Volksstimme: Die geplante Lobau-Autobahn ist nur ein Teilstück eines größeren geplanten Straßennetzes. Wenn das alles tatsächlich gebaut wird, was bedeutet dies für die Lobau, für die Anrainer*Innen und für das Leben in Wien?

Jutta Matysek: Die S1 Lobau-Autobahn ist Teil der TEN Nr.25. Das sind die sog. Trans European Network Axis. Wer glaubt, die Asfinag will einen »Ring um Wien« bauen, der möge ansehen, wo diese Mega-LKW-Gütertransport-Autobahn beginnen soll: in Danzig an der Ostsee. Von dort würden die LKW dann nach Wien rollen und in weiterer Folgen nach Budapest, Italien usw. Verkehrsstadtrat Rudolf Schicker erklärte 2001 in einer Presseaussendung den Bau einer Lobau-Autobahn »im Zuge der Bemühungen Wiens, sich als TEN-Knoten zu positionieren«, für notwendig. Während man im Westen Österreichs verzweifelt versucht, den LKW-Tansit und die dazugehörige Lärm- und Abgashölle wieder loszuwerden, bemüht sich Wien seit 20 Jahren, diese zu bekommen.
Zusätzlich droht noch eine S1-Spange und eine »Stadtstraße Aspern« (in Autobahndimensionen). Mitten durch Wohn- und Erholungsgebiete im 22.Bezirk - eine Autobahnverbindung zwischen der alten A23 und dieser Lobau-Autobahn/TEN 25. Mit einer S8 Marchfeldschnellstraße wäre dann noch eine »EUROPA-Spange« als Teil einer Ost-West Transitautobahn zwischen Bayern und Bratislava geplant gewesen. Die hat aber in der geplanten Form derzeit keine Genehmigung mehr.

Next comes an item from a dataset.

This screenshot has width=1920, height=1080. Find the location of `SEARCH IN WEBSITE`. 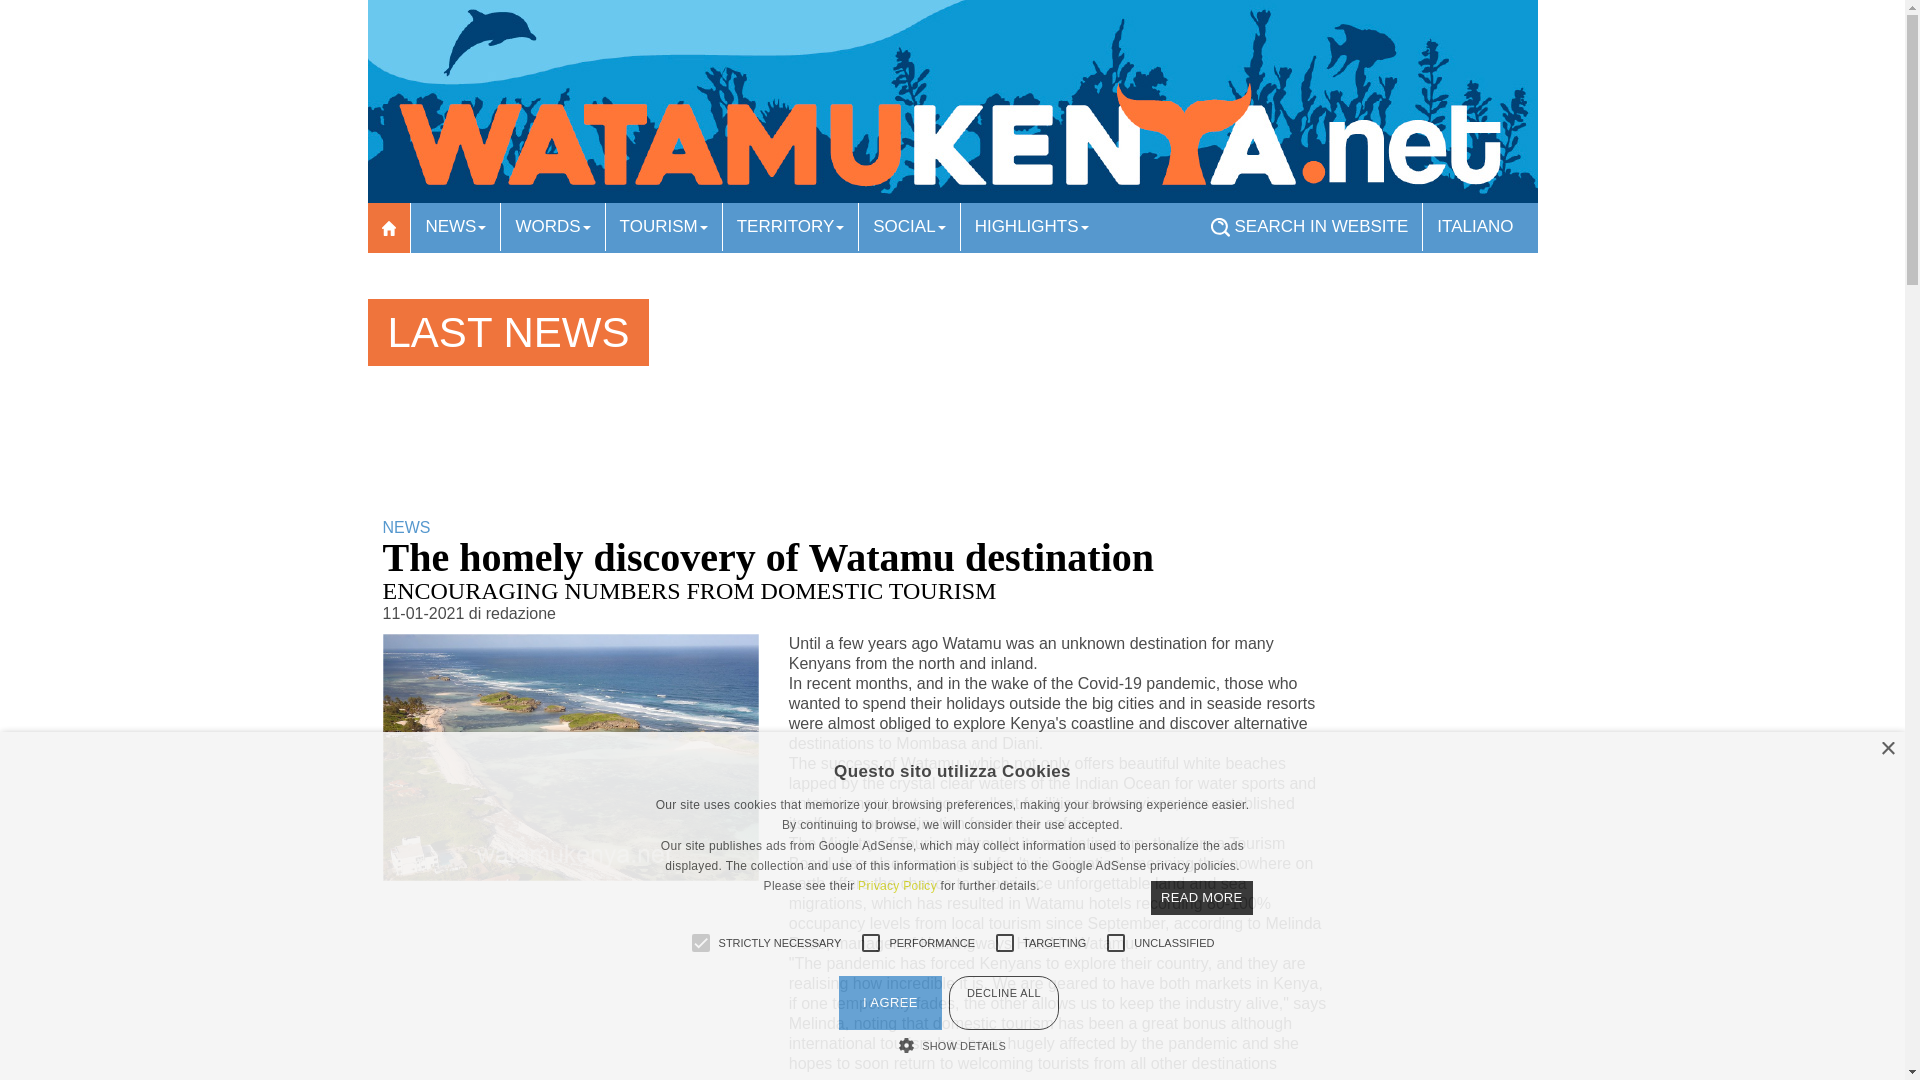

SEARCH IN WEBSITE is located at coordinates (1309, 226).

Volksstimme: Ein Stückwerk also in der Betonversiegelung?

Alle Autobahnteilstücke werden in so kleine Teilprojekte geteilt und eingereicht, dass jedes einzelne mit seinen prognostizierten Umweltauswirkungen ganz knapp unter den Grenzwerten bleiben würde. Natürlich sind aber alle diese Teilautobahnen zusammen dann weit über den Grenzwerten.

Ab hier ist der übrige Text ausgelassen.